Germany’s National Disease Management Guideline on Low Back Pain (20) recommends that orthoses should not be used to treat acute or chronic nonspecific low back pain (grade of recommendation A). Data from 10 of a total of 54 identified trials were examined to analyze the evidence for this recommendation. Of these, four trials of moderate methodological quality and one with good methodological quality found no positive efficacy for orthoses versus either other nonpharmacological forms of treatment or no intervention. Five trials that found evidence of a positive effect for orthoses were of moderate methodological quality; the trials with a negative conclusion were therefore rated as being of higher quality.
A further indication for orthotic treatment is conservative therapy for spondylodiscitis if there is no high-grade destruction of the vertebral body and surgery is not urgently indicated (21). At the thoracolumbar and lumbar level, a stable, custom polyethylene bodice can immobilize the affected spinal segment and reduce the load on the anterior section of the vertebrae thanks to a reclining position (22). Most authors recommend treatment for 6 to 10 weeks using a hard corset combined with antibiotic therapy (23, 24).
Cervical spondylodiscitis is often treated surgically. If the patient is eligible for conservative treatment, immobilization using a rigid orthosis is recommended (21).

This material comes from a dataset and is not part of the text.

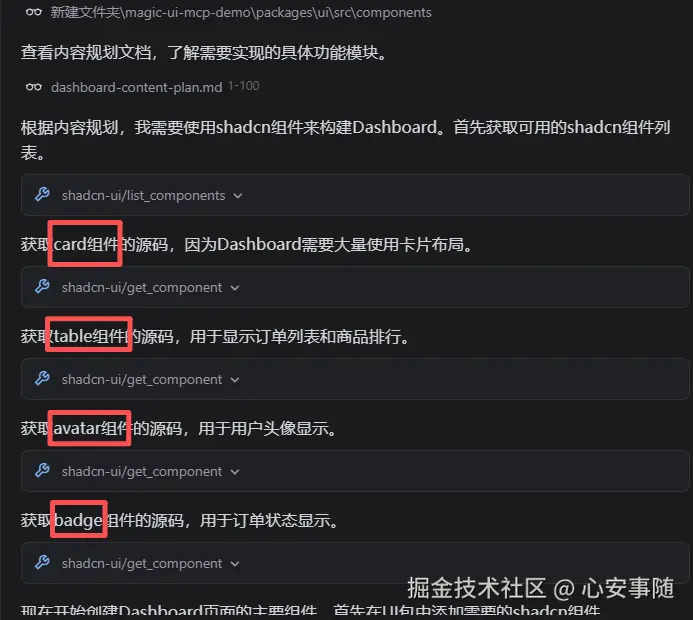Screen dimensions: 693x620
Task: Click the red-boxed badge text
Action: 78,520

To date there are no data from controlled trials concerning rare and heterogeneous-onset spondylodiscitis.
Postoperative orthotic treatment
In an international survey, 61% of spinal surgeons answered that they prescribed orthoses for between one and eight weeks after surgery on the cervical spine, while 49% answered that they prescribed this for surgery on the lumbar spine (25). The main reason given was restriction of patients’ activities as a result of orthotic treatment.

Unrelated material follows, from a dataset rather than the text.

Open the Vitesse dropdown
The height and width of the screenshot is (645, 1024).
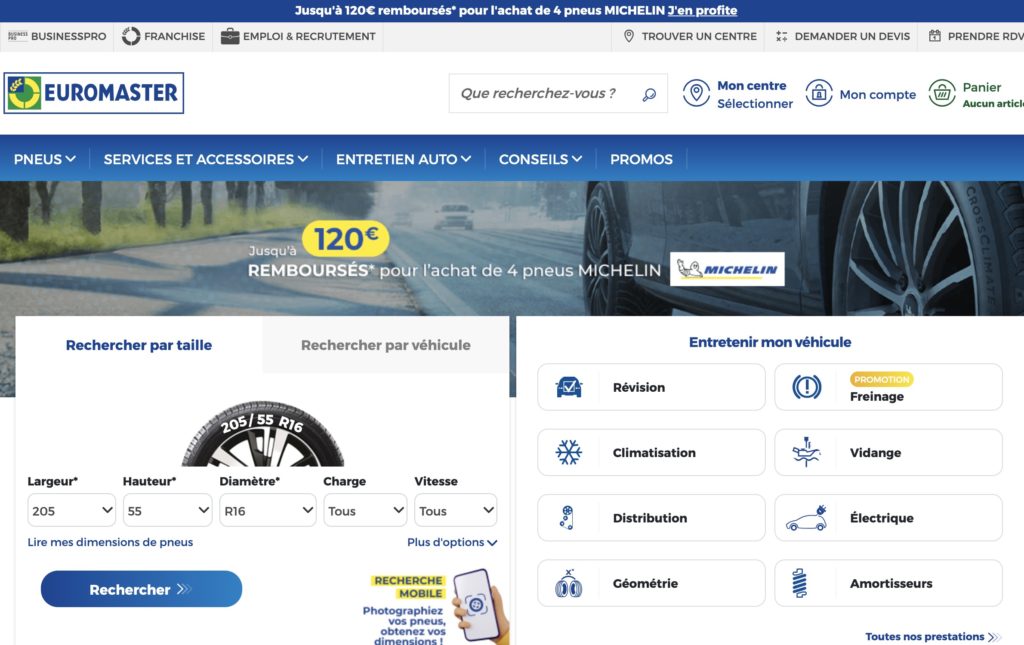[x=455, y=510]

To date there are no data from controlled trials on the efficacy of orthoses following stability-maintaining procedures such as decompression or intervertebral disc surgery on the lumbar spine. Neither is there any consensus on how rigid an orthosis should be, the type of orthosis, or duration of treatment. In our hospital, in line with the judgment of the surgeon, a Hohmann bridging bodice (Figure 2) is prescribed for the first six weeks postsurgically following multisegmental decompression and when there is a risk of instability (4).
For instrumented screw-and-rod lumbar spinal arthrodesis, fusion rates of between 46% and 100% can be achieved after two years, depending on the underlying disease (26). The use of orthoses in such cases is controversial (27).
One RCT investigated the significance of postoperative corset treatment following lumbar spinal arthrodesis using a posterior screw-and-rod system and autologous iliac crest grafting in degenerative diseases of the lumbar spine (28). Patients in the intervention group (n = 46) were asked to wear a stable, custom corset for eight weeks following surgery, 24 hours a day (except during personal hygiene and examinations), and to undertake physical exercise for a further four weeks. The patients in the control group (n = 44) were mobilized with no orthoses. After two years, there were no significant differences between the two groups in terms of the clinical parameters measured (Dallas Pain Questionnaire and SF-36), postoperative complication rate, or the rate of subsequent lumbar spinal operations. This trial found neither an advantage nor a disadvantage for corset use following lumbar spinal arthrodesis.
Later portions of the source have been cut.